If you want to make her your girlfriend, there comes a time where you need to put your cards on the table and tell her. In my experience, that conversation just comes naturally, because you get to the stage where you already feel like a couple. You see each other a lot, you have sex, you’ve met each other’s friends, you make plans together, you walk down the street holding hands, you’re emotionally entangled. If you’re at that stage, it’s pretty safe to tell her what you want.
Here’s the thing though: you rarely need to explicitly tell a girl how you feel when dating. She will sense it through the way you act with her, the frequency of your communications and how often you see her. You can gauge her in the same way though (as you have been doing).January 15, 2015 at 2:37 am #72524
I agree with everything SomeguyUK said except this: the girl should initiate the exclusivity conversation.
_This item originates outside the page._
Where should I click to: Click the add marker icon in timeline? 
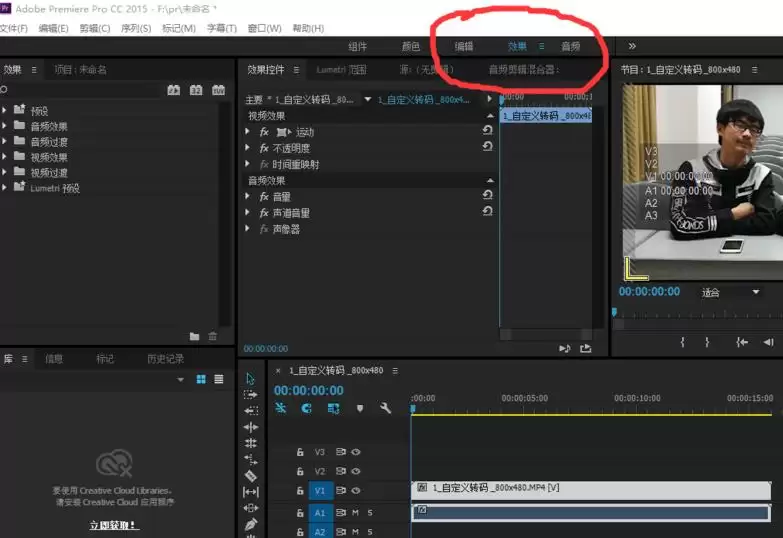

Just as the initial approach and the physical escalation are a guy’s job, emotional security is a girl’s job. A guy should feel more comfortable when a relationship begins with him approaching a girl rather than the other way around. Similarly, a guy should feel more comfortable when a girl asks him about exclusivity and not the other way around. There are many reasons for this asymetry and Trivers is one of the pioneers of explaining it (in Natural Selection and Social Theory, as well as other places).